PA 17-142—sHB 7161
AN ACT REQUIRING ADMINISTRATORS OF CERTAIN RETIREMENT PLANS TO DISCLOSE CONFLICTS OF INTEREST
SUMMARY: Starting January 1, 2019, this act requires companies that administer certain 403(b) retirement plans (see BACKGROUND) offered by a political subdivision of the state to disclose to each plan participant the (1) fee ratio and return, net of fees, for each investment under the plan and (2) fees paid to any person who, for compensation, provides investment advice to participants directly or through publications or writings. The administrators must make the disclosures upon enrollment and annually thereafter.
Under the act, “retirement plan” means any retirement plan created under section 403(b) of the Internal Revenue Code that is not made available through the state comptroller under state law.
PA 17-236, § 22, deems a company compliant with the above disclosure requirements if the company adheres to the Employee Retirement Income Security Act's disclosure requirements in effect on July 1, 2017 and any subsequent amendments, provided the amended requirements are substantially similar to those in effect on July 1, 2017.

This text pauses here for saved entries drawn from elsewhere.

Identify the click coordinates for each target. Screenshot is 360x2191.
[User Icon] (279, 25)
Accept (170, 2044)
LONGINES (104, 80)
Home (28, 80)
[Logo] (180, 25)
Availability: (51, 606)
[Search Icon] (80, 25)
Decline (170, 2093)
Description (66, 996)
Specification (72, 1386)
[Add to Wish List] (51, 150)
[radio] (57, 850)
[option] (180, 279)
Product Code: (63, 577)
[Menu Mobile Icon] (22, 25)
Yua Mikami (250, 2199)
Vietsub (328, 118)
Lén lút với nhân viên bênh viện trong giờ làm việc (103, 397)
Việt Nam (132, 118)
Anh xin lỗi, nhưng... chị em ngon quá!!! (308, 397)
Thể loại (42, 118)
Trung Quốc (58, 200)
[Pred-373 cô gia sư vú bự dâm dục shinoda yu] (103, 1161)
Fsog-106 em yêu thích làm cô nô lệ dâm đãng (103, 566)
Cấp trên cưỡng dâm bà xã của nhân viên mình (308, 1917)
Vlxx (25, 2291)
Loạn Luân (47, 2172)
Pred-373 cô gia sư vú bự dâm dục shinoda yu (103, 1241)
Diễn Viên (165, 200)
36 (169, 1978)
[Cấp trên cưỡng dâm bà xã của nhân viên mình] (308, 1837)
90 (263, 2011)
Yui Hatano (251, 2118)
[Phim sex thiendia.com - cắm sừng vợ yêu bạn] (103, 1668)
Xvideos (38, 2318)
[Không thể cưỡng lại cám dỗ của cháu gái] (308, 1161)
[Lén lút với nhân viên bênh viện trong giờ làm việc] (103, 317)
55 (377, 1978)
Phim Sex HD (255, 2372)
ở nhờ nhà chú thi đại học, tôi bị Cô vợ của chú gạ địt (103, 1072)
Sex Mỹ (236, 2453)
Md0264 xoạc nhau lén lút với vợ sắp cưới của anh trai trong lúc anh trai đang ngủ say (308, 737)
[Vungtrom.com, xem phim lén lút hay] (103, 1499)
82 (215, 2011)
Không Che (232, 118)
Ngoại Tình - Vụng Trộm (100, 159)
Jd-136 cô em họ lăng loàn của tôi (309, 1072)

EFFECTIVE DATE: October 1, 2017
403(b) Deferred Compensation Plans
Section 403(b) of the Internal Revenue Code allows certain public school employees to elect to defer a portion of their current earnings and invest those earnings, tax-free, until withdrawn, usually at retirement. The 403(b) plans are similar to plans the code authorizes for private-sector employees (401(k) plans) and noneducational public employees (457 plans).
By law, the comptroller, if asked by a political subdivision of the state, must allow eligible employees of the subdivision to join the state's 403(b) deferred compensation program for state education employees (CGS § 5-264(c)). Political subdivisions of the state include towns, cities, boroughs, special tax districts, fire districts, water districts, and similar entities.